Ja się zaczynam po prostu obawiać, że formuła komiksów superhero (tych masowych), zaczyna mi sie po prostu przejadać i przestaję znajdować w nich zainteresowanie. O ile pojedyncze historie - najczęściej te kanoniczne, bądź po prostu pop.......ne, czy dekonstruujące konwencję - wciąż wywołują u mnie szybsze bicie serca, o tyle kolejne eventy wywołują we mnie wyłącznie znużenie. Jeszcze całkiem niedawno łykałem jak pelikan każdą peleryniadę, dziś stosuję coraz ostrzejszą selekcję. Z tego tytułu AvX odpada. (...)

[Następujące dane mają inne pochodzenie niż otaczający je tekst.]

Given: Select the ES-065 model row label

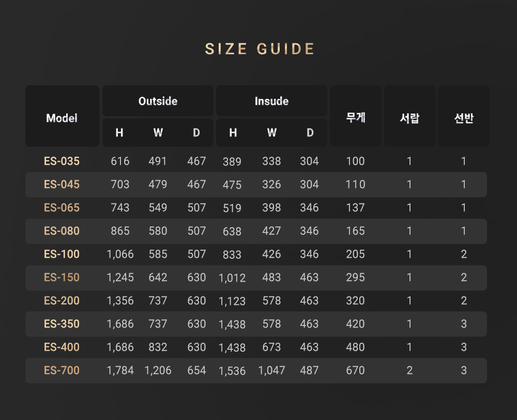Looking at the screenshot, I should [x=62, y=208].
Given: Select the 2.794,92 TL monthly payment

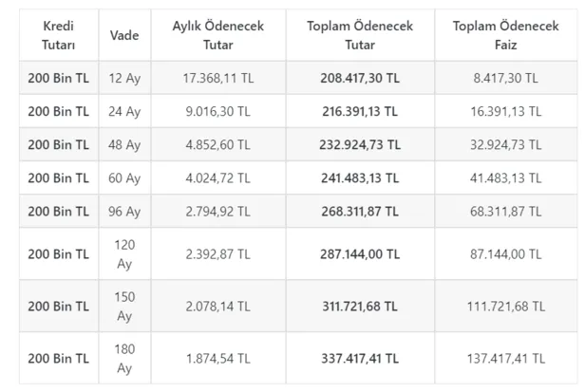Looking at the screenshot, I should [218, 211].
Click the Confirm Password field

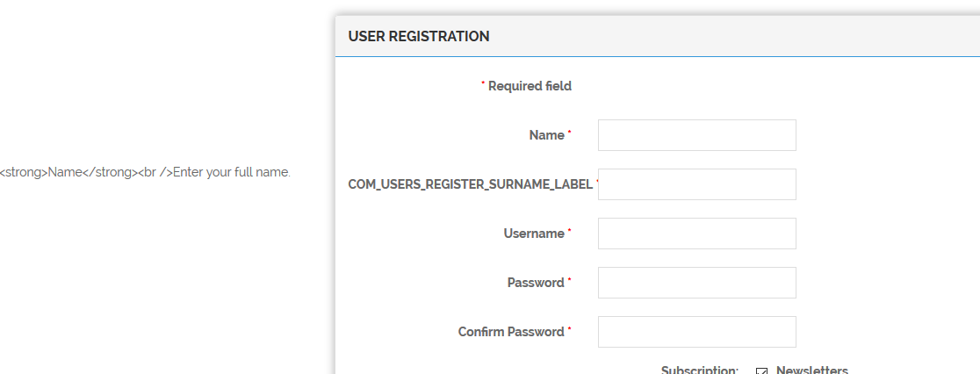(696, 332)
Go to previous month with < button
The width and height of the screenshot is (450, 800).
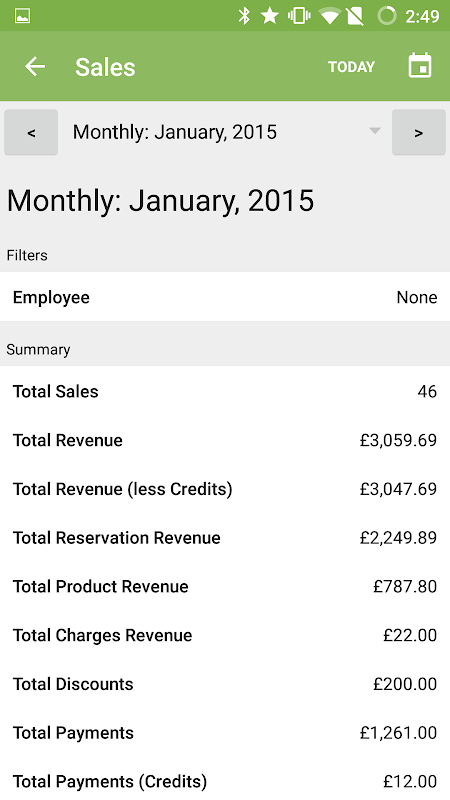click(31, 132)
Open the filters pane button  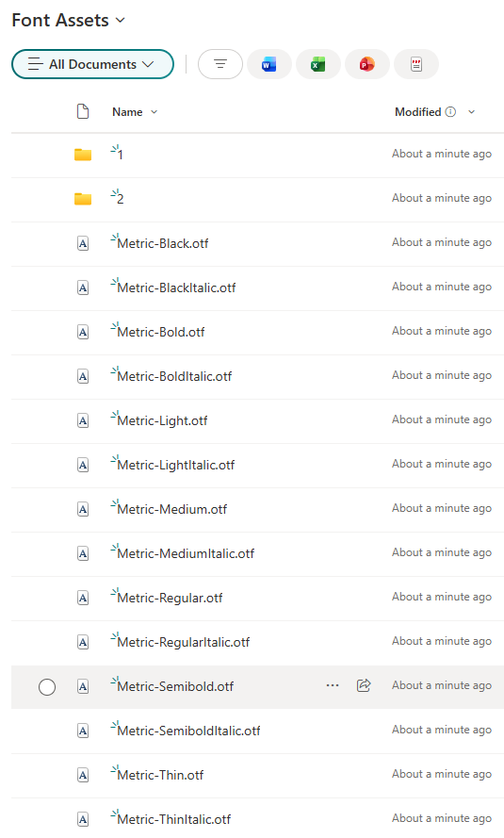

Też tak miewam. Ale mi przechodzi.
A AvX budzi moją sympatię (podobnie jak większość dużych wydarzeń) na marginesach, czyli w zeszytach, które kolekcyjne wydanie niestety omija. Przede wszystkim "Wolverine & the X-Men" i wybrane zeszyty napisane o Avengers przez Bendisa zasługują tu na uwagę, niektóre zresztą warte przeczytania i bez znajomości głównej serii. To, jak na przykład "W&X-men" 12 gra z "Avengers" 29, to jeden z powodów, dla których estetyczne zjawisko zwane superbohaterszczyzną ma we mnie niezmiennie oddanego czytelnika. Sprytnie w tym miejscu zmontowana historia nie przestaje się przez to rozłazić oczywiście w kilku innych, ale na tego rodzaju projekty patrzę w tej kwestii z umiarkowanym fanatyzmem. I po prostu cieszę się tym, co udaje się ugrać zaangażowanym w projekt twórcom, których lubię.
W głównej serii jest Romita Jr, który ma tu swoje momenty, a z tomu, który dziś trafił do kiosków, zeszyty #1 i #3 są czymś więcej niż tylko zwornikami dla wątków pobocznych. Pierwszy AvX: VS też jest sympatyczny. Potem już wiemy, w co gramy.
Posłowie szału nie robi. Z jakichś powodów jego autorzy upierają się, że "Wojna domowa" jest wydarzeniem z 2000 roku.